Microservices Expo Authors: Liz McMillan, Pat Romanski, Carmen Gonzalez, Elizabeth White, Jason Bloomberg

Related Topics: Microservices Expo

Microservices Expo: Article

BI - The Game-Changing Era of Advanced Analytics

Architectural shift joins app logic with massive data sets to take advanced BI analytics to real-time performance heights

New architectures for data and logic processing are ushering in a game-changing era of advanced analytics.

These new approaches support massive data sets to produce powerful insights and analysis -- yet with unprecedented price-performance. As we enter 2010, enterprises are including more forms of diverse data into their business intelligence (BI) activities. They're also diversifying the types of analysis that they expect from these investments.

At the same time, more kinds and sizes of companies and government agencies are seeking to deliver ever more data-driven analysis for their employees, partners, users, and citizens. It boils down to giving more communities of participants what they need to excel at whatever they're doing. By putting analytics into the hands of more decision makers, huge productivity wins across entire economies become far more likely.

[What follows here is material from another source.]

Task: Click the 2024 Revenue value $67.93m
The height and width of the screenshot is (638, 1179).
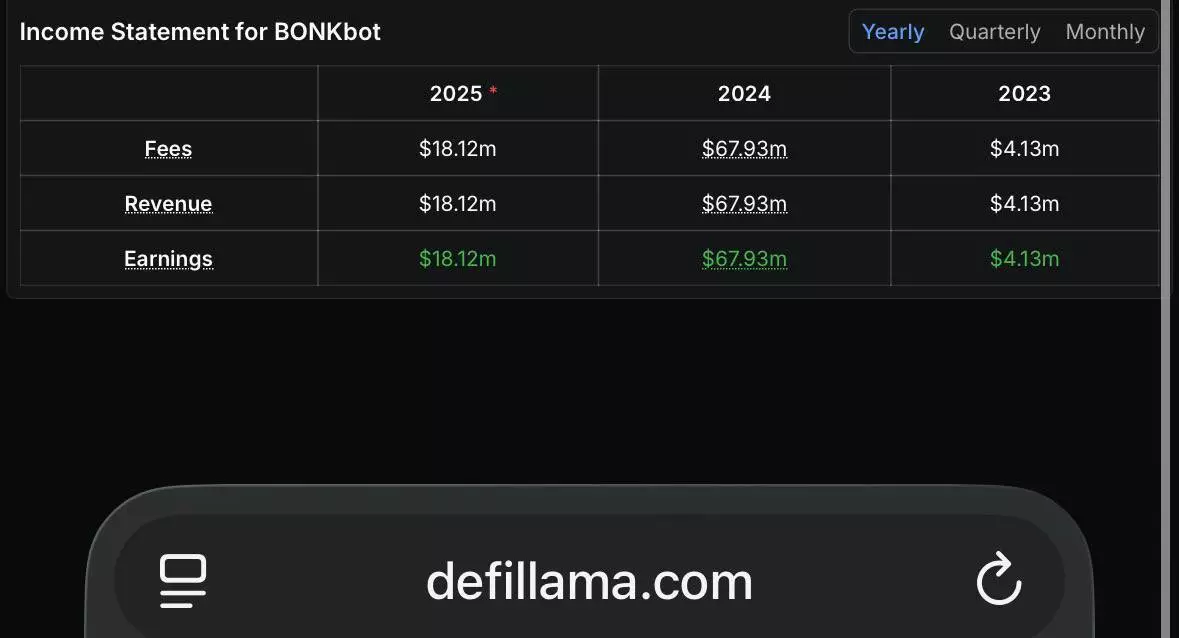Action: click(x=744, y=204)
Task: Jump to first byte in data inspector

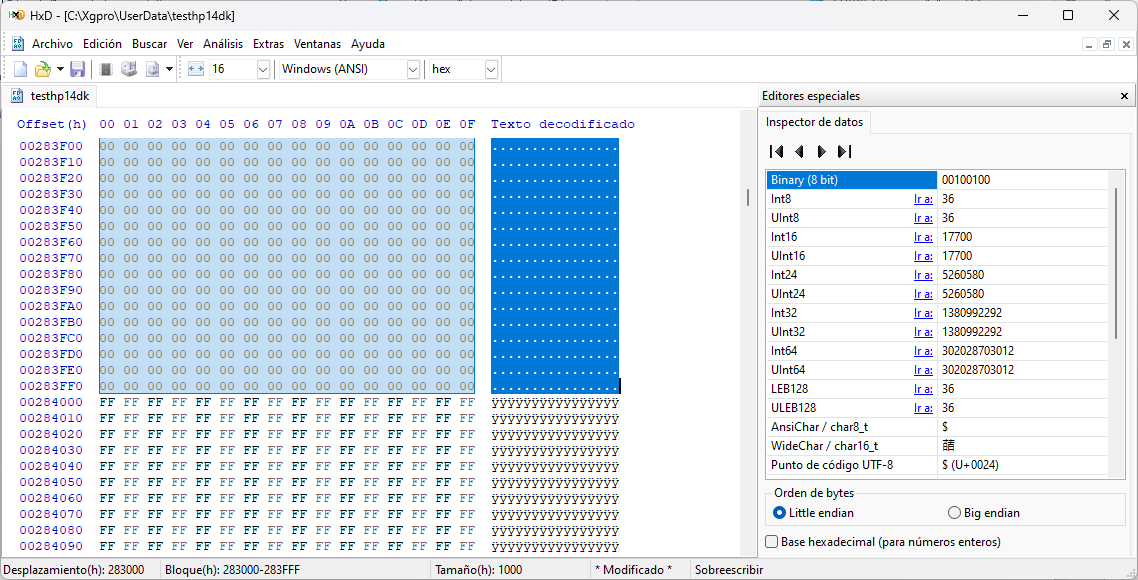Action: click(x=776, y=152)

But such improvements won’t happen if the data can't effectively reach the application's logic, if the systems can't handle the massive processing scale involved, or the total costs and complexity are too high.

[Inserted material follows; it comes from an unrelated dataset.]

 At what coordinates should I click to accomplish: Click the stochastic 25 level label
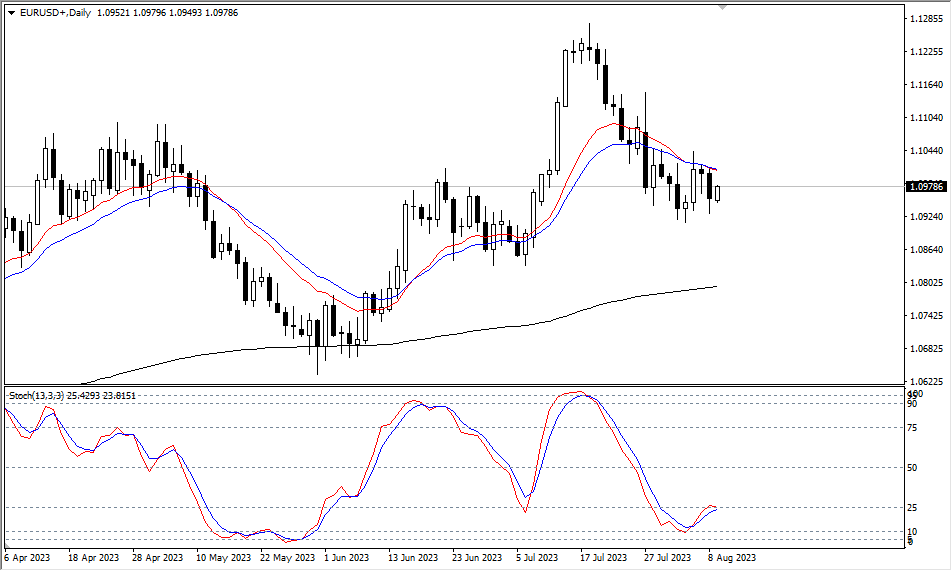click(x=914, y=507)
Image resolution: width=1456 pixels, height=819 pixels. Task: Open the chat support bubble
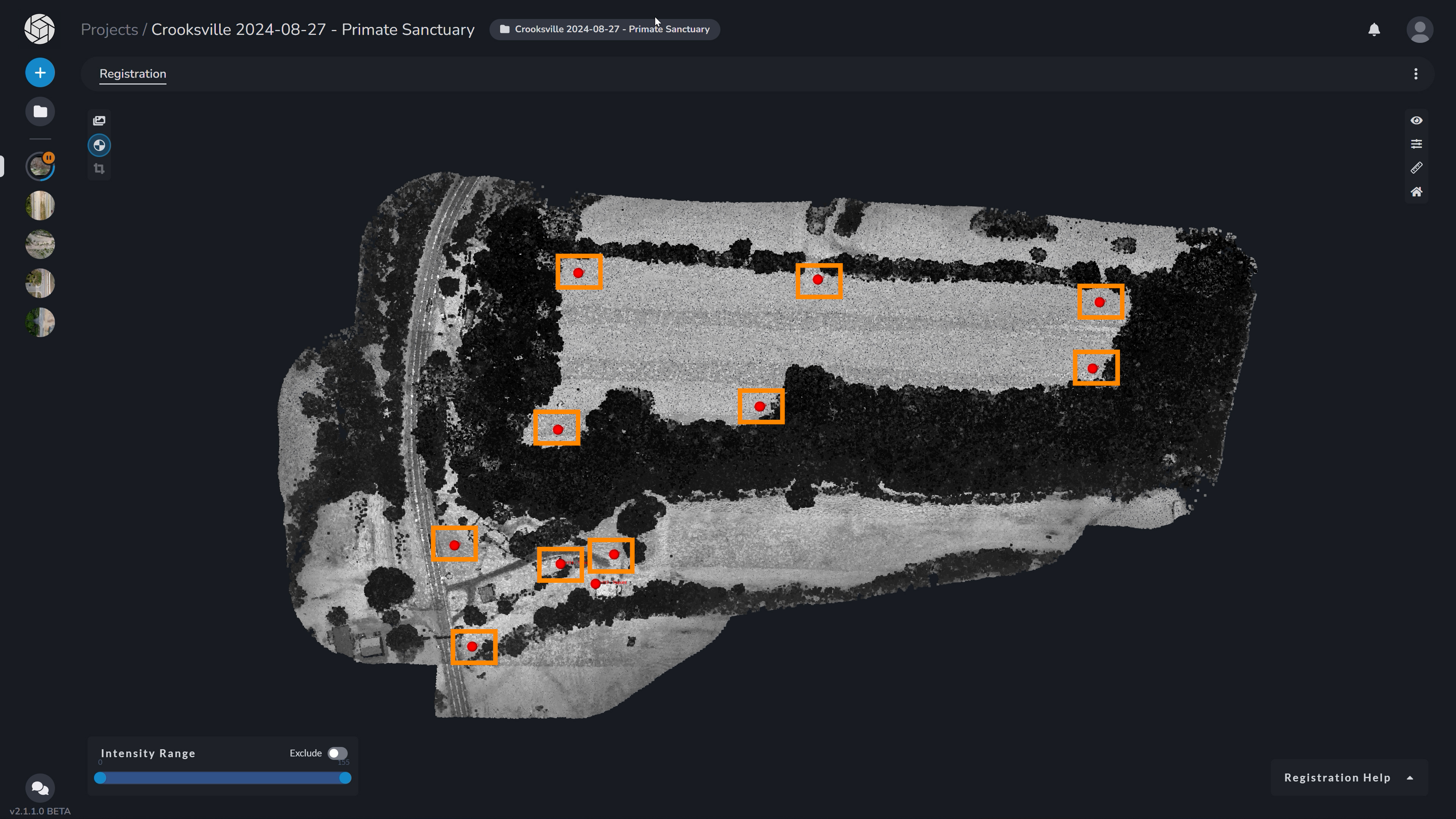(x=39, y=788)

In this sponsored podcast discussion we examine how convergence of data and logic, of parallelism and MapReduce -- and of a hunger for precise analysis with a flood of raw new data -- are all setting the stage for powerful advanced analytics outcomes.

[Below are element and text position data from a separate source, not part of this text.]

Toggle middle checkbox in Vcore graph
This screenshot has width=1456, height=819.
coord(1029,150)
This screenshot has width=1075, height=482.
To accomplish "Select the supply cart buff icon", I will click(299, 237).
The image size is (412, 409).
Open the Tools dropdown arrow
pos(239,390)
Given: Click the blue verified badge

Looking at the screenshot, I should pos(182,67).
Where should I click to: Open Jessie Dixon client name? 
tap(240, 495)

To help learn how to attain advanced analytics and to uncover the benefits from these new architectural activities for ubiquitous BI, we're joined by Jim Kobielus, senior analyst at Forrester Research, and Sharmila Mulligan, executive vice president of marketing at Aster Data Systems. The discussion is moderated by BriefingsDirect's Dana Gardner, principal analyst at Interarbor Solutions.

Here are some excerpts:

Kobielus: Advanced analytics is focused on how to answer questions about the future. It's what's likely to happen -- forecast, trend, what-if analysis -- as well as what I like to call the deep present, really current streams for complex event processing.

What's streaming in now? And how can you analyze the great gushing streams of information that are emanating from all your applications, your workflows, and from social networks?

Advanced analytics is all about answering future-oriented, proactive, or predictive questions, as well as current streaming, real-time questions about what's going on now. Advanced analytics leverages the same core features that you find in basic analytics -- all the reports, visualizations, and dashboarding -- but then takes it several steps further.

... What Forrester is seeing is that, although the average data warehouse today is in the 1-10 terabyte range for most companies, we foresee the average warehouse size going, in the middle of the coming decade, into the hundreds of terabytes.

In 10 years or so, we think it's possible, and increasingly likely, that petabyte-scale data warehouses or content warehouses will become common. It's all about unstructured information, deep history, and historical information. A lot of trends are pushing enterprises in the direction of big data.

... We need to rethink the platforms with which we're doing analytical processing. Data mining is traditionally thought of as being the core of advanced analytics. Generally, you pull data from various sources into an analytical data mart.

That analytical data mart is usually on a database that's specific to a given predictive modeling project, let's say a customer analytics project. It may be a very fast server with a lot of compute power for a single server, but quite often what we call the analytical data mart is not the highest performance database you have in your company. Usually, that high performance database is your data warehouse.

As you build larger and more complex predictive models you quickly run into resource constraints on your existing data-mining platform. So you have to look for where you can find the CPU power, the data storage, and the I/O bandwidth to scale up your predictive modeling efforts.

... But, [there is] another challenge, which is advanced analytics producing predictive models. Those predictive models increasingly are deployed in-line to transactional applications to provide some basic logic and rules that will drive such important functions as "next best offer" being made to customers based on a broad variety of historical and current information.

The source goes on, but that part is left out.